Work order: The data below needs to be returned exactly, line for line.

Dataset records:
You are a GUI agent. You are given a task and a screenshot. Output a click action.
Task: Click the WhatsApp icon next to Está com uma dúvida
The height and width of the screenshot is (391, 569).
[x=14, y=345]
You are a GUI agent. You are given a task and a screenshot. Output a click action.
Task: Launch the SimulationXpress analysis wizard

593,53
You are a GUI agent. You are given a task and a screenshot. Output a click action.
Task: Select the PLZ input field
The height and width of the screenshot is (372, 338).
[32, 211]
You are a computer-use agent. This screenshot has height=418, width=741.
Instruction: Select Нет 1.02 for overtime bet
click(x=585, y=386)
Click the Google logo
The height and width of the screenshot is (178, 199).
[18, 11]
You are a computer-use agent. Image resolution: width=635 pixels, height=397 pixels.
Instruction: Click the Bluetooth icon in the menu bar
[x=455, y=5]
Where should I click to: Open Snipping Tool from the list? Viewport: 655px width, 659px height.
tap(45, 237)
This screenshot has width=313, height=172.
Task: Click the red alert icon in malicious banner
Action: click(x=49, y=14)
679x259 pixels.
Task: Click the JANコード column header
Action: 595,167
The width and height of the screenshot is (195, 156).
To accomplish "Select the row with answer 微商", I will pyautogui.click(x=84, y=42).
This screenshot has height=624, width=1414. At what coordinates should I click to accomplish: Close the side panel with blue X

Solution to this task:
You are a GUI agent. You are given a task and a screenshot. Output a click action.
Task: Click the WhatsApp icon next to Está com uma dúvida
The height and width of the screenshot is (391, 569).
[x=14, y=345]
You are a GUI agent. You are given a task and a screenshot. Output a click action.
Task: Launch the SimulationXpress analysis wizard

593,53
You are a GUI agent. You are given a task and a screenshot. Output a click action.
Task: Select the PLZ input field
The height and width of the screenshot is (372, 338).
[32, 211]
You are a computer-use agent. This screenshot has height=418, width=741.
Instruction: Select Нет 1.02 for overtime bet
click(x=585, y=386)
Click the Google logo
The height and width of the screenshot is (178, 199).
[18, 11]
You are a computer-use agent. Image resolution: width=635 pixels, height=397 pixels.
Instruction: Click the Bluetooth icon in the menu bar
[x=455, y=5]
Where should I click to: Open Snipping Tool from the list? Viewport: 655px width, 659px height.
tap(45, 237)
This screenshot has width=313, height=172.
Task: Click the red alert icon in malicious banner
Action: click(x=49, y=14)
679x259 pixels.
Task: Click the JANコード column header
Action: 595,167
The width and height of the screenshot is (195, 156).
To accomplish "Select the row with answer 微商", I will pyautogui.click(x=84, y=42).
This screenshot has height=624, width=1414. At what coordinates should I click to accomplish: Close the side panel with blue X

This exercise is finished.